Michael Cherry, Daniel Peterson, Baylee DelBaggio, Hunter Reese, Sierra Robison, Carly Crofcheck, Skyler Thompson, Katrina Hagenbuch, and advisor, Tiffany Hoy traveled to Hoover’s Dairy Farm in Sinking Valley.  Other schools present were Bellwood-Antis, Central Mountain, and Williamsburg.

“This was a challenge for our program since we just started soils in the Natural Resources and Ecology course and this was the first time we had participants in the event since I started at the school,” said Ag advisor Tiffany Hoy, “any activity such as this one will help students apply what we are learning in the classroom and our hope is to learn from our experience and come back even stronger next year.”

What is soil judging? A pit is dug and the judgers enter the pit. They are told the horizons of the pit (horizons are different layers in the profile). There are several types and each has their own characteristics. The judgers determine where they are and fully describe each one. Type, color, depth, consistence, clay percentage, shape, structure, grade of structure and redoximorphic features are recorded on a score card.

Soil judgers test their skills against students from other schools, from there if they qualify at regionals, they compete at nationals. Each judger has one hour to complete the score card.
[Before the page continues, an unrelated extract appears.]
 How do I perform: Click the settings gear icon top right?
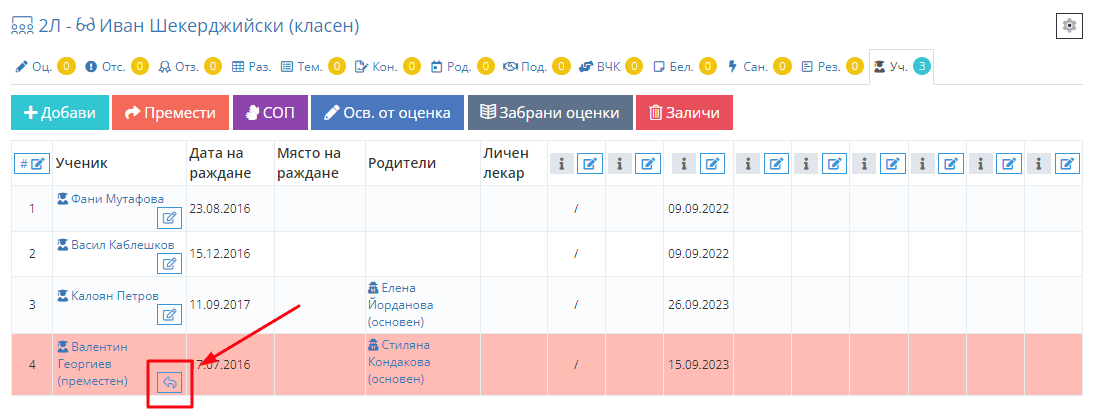[x=1069, y=26]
The time is broken up as such: 10 minutes in the pit, 10 out of the pit, 10 in, 10 out, 20 free for all. While one set of contestants is in, the others are out; you can tell it pays best to be the first in the pit.

Ag student Carly Crofcheck was surprised that when she started to study for soil judging that there were so many things to consider before using the land.  “When you look in a soil pit you need to look at the measurements of soil layers, drainage, etc.  Then you need to look at the many factors impacting the soil and potential uses for the land,” said Crofcheck.

Baylee DelBaggio thought the Clinometer was great and this was the first opportunity she had to use one in determining slope.

“Last week in class, we learned to determine slope by using the slope formula and Mrs. Hoy had us calculate the slope percentage by hand, which is a great lesson; but the clinometer makes is much easier and there is no calculating,” said DelBaggio.

Upon completing the four soil pits, the participants were treated to a tour of Hoover’s Dairy Farm new automatic (robotic) milking system, the Austronaut A4, made my Lely, installed this summer. Hoovers is one of only two farms to have one in the Blair County area.

“It was nice to be able to see the system and speak with Mrs. Hoover on how it has improved the production aspect at the farm,” said Ag student Michael Cherry.

Katrina Hagenbuch added, “I also found out it is not just the machine that has had a positive impact on production, but the water beds for the cows, ventilation system, and overall time the animals are off their feet plays a major roll into the increased yields.  It’s amazing how technology can positively affect the agriculture world.”

The students then had the opportunity to walk the Albemarle Nature Trail in Tyrone. There students discussed some types of soils, trees, plants and living organisms found.

“The entire day was a fun and we get to bond as a team and learned at the same time,” said Ag student Skyler Thompson.